Alliance Strongly Opposes President Obama's New Medicare, Medicaid Cuts While Noting Benefit of Correctly Rationalizing, Improving Medicare Post-Acute Payment System
Also Says House Ways and Means Committee Minority Discussion Document Disproportionately Targets SNF Sector With Deep Medicare Cuts
WASHINGTON, Sept. 19, 2011 /PRNewswire-USNewswire/ -- Noting that skilled nursing facilities (SNFs) provide high quality care to seniors while also benefiting taxpayers with cost efficient care delivery, the Alliance for Quality Nursing Home Care (The Alliance) today expressed strong opposition to President Obama's new $42 billion Medicare cuts over ten years directed at post-acute care providers, but expressed a desire to work collaboratively with the Administration to correctly rationalize and improve the nation's Medicare post-acute payment system. The combination of these new Medicare cuts, combined with other new Medicaid cuts, would undermine both the ongoing provision of quality care and the ability of America's second largest health facility employer to maintain its status as one of the few job growth sectors in a weak U.S. economy, said the Alliance.
"The new Medicare and Medicaid cuts proposed today – on top of the many cuts already in place -- would significantly compound the growing SNF sector instability placing patients, our workforce and local facilities at risk," observed Alan G Rosenbloom, President of the Alliance. "We will continue to point out that SNFs are already part of the solution to cost efficiency in the context of the deficit reduction discussion, and is key to maintaining quality care at a comparatively favorable price point. Further weakening our sector with more Medicare and Medicaid cuts is counterproductive to our nation's health care objectives."
Rosenbloom also said a recent discussion document being considered by House Ways and Means Minority members describing various options to cut federal healthcare spending disproportionately targets the SNF sector: "More cuts on top of the many already in effect would not only undermine quality improvement programs already benefiting seniors, but further destabilize local facilities already reeling from a series of budgetary and regulatory actions." The Alliance leader also observed that since the Ways and Means Committee does not have jurisdiction over Medicaid, the discussion document ignores some of the proposals on Medicaid offered by many of the same sources identified as "policy origin" – thus making the Medicaid side of the SNF funding equation even worse. "This completely reinforces the need to examine the SNF funding situation holistically, not on a program-by-program basis – and we are obliged to point out this key fact."

________________________

▸ ACTION ITEM:
Please continue the press release above about the nursing home alliance's opposition to the proposed Medicare and Medicaid cuts, starting right after its final paragraph.

▸ INPUT DATA:

________________________

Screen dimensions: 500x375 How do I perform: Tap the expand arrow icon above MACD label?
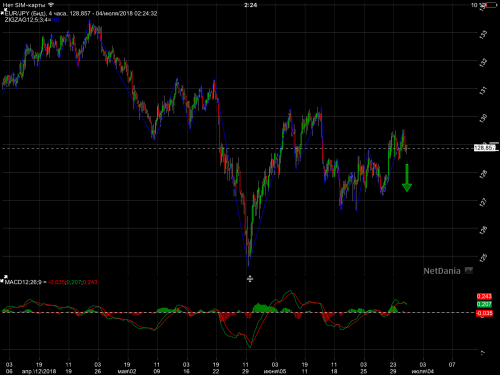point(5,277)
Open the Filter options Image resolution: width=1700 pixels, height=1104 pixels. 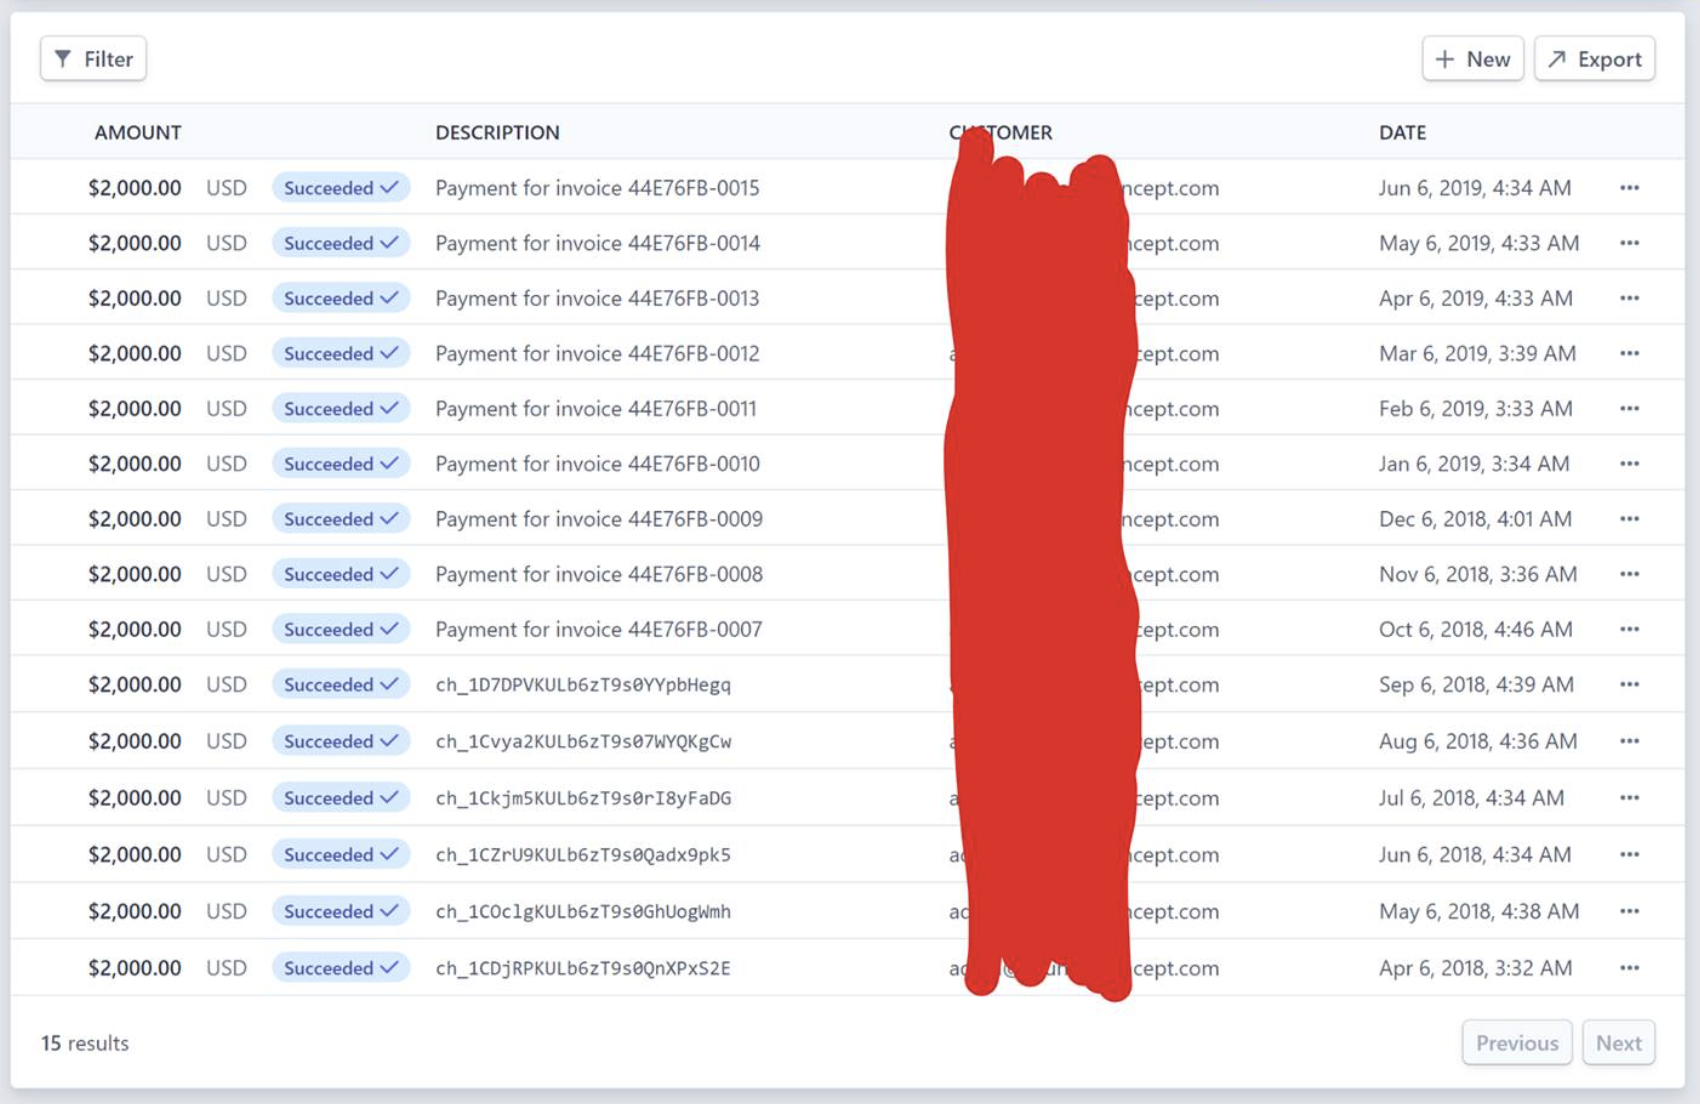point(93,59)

________________________

▸ EXERCISE RESULT:
Over the past several years, the Alliance leader pointed out, the federal government has implemented a series of reductions in Medicare payments to SNFs that will lower payments by more than $125 billion in the FY 2012-21 period, and which is contributing to severe sector instability. Specific changes and funding challenges include:
- FY 2010 CMS Rule. Estimated decrease of $16.8 billion over 10 years (FY 2012-2021) from the 3.3 percent forecast error (i.e., case mix) adjustment in FY 2010.
- Federal Health Reform. Estimated decrease of $29.4 billion over 10 years from productivity adjustments/reductions in the market basket (inflation) update starting in FY 2012.
- 2010 Regulation. Estimated decrease of $2.6 billion over 10 years from the 0.6 percent forecast error cut in the market basket update for 2011.
- FY 2012 CMS Rule. Estimated decrease of approximately $60 billion over 10 years from the 11.1 percent RUG recalibration/parity adjustment and an estimated decrease of at least another $19 billion over 10 years from changes to payments for therapy services (at least an additional 3.5 percent cut in Medicare). The $19 billion, in particular, represents actual reductions in Medicare payments for beneficiary services, not merely correcting for an "inadvertent overpayment" by CMS.
- Medicaid Cuts. The deteriorating economic conditions across the country also have led to significant reductions in Medicaid payments to nursing homes, compounding the risk to providers, employees and patients.